_WHAT THIS TASK INVOLVES_.
Using the records below, find every line that includes "dimensions" and copy it.
═══ THE DATA
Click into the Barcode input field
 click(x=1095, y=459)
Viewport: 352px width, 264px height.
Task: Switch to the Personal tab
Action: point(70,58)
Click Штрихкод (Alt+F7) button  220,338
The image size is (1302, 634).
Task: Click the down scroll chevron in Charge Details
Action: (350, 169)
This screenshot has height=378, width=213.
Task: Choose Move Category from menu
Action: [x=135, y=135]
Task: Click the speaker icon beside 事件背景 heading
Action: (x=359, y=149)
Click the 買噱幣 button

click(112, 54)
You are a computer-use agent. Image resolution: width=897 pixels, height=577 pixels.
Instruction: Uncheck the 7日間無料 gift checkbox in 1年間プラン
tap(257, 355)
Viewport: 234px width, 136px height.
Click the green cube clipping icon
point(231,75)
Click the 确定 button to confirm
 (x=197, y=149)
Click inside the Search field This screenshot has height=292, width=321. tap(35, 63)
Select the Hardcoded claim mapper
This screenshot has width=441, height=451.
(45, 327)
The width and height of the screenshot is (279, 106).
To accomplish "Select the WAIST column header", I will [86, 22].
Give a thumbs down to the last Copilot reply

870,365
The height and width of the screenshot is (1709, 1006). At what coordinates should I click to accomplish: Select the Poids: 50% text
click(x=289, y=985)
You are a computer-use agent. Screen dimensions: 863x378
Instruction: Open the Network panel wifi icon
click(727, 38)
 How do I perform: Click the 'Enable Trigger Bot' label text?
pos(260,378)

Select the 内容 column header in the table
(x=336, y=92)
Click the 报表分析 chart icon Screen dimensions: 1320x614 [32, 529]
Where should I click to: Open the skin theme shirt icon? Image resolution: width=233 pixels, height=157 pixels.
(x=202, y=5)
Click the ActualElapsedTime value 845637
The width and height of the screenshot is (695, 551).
══════
_EXERCISE RESULT_.
You are a computer-use agent. Screen dimensions: 863x378
Click the 报表分析 chart icon Screen dimensions: 1320x614 [32, 529]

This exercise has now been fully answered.